January 21, 2020

Visual Search for Part Recognition Arrives

Visual Search for Part Recognition Arrives

Slyce Part Finder Kiosk

One of the most challenging experiences in retail is shopping for parts. Whether you’re walking into a home improvement store looking for a 1.75-inch hex bolt, replacing a headlamp bulb in your car, or even finding the right missing Lego brick to complete a replica of the Millennium Falcon, it’s like searching for a needle in a haystack at most retailers.

The problem comes down to being able to identify the specific features and attributes of the part in question, and then being able to track it down amidst the thousands of part SKUs many retailers carry. This isn’t just an issue for customers looking for replacement parts; it’s just as much of a headache for store associates. Helping customers find parts is such a pain point that many store employees will simply avoid the most SKU-dense aisles, like the Fastener aisle at many home improvement stores.

Outside of the customer interactions, the part-recognition quandary rears its head in other places: looking up parts without barcodes at point-of-sale is a regular, time-sucking task; decontaminating bays where the parts have been misplaced in the wrong bins and bays is a daily to-do; and enabling car mechanics to find the right replacement part when they’re working on an engine block is an especially tough obstacle.

* _Available data_

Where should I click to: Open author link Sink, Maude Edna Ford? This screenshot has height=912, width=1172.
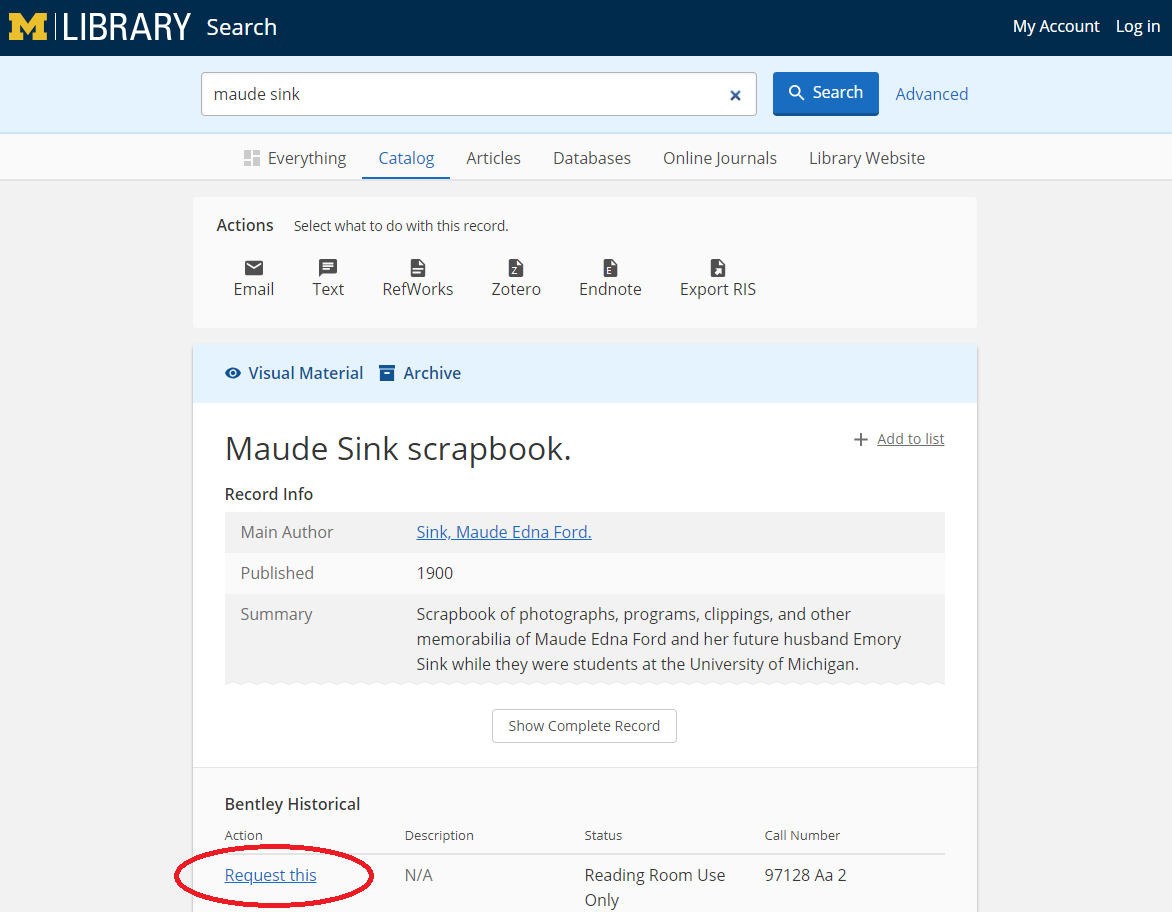(x=504, y=532)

* _Problem to solve_
In the piece on visual part search, copy everything from "One of the most" down to "at most retailers.", substituting "carriage bolt" for "hex bolt". You won't need the lines above for this.

* _Exercise answer_
One of the most challenging experiences in retail is shopping for parts. Whether you’re walking into a home improvement store looking for a 1.75-inch carriage bolt, replacing a headlamp bulb in your car, or even finding the right missing Lego brick to complete a replica of the Millennium Falcon, it’s like searching for a needle in a haystack at most retailers.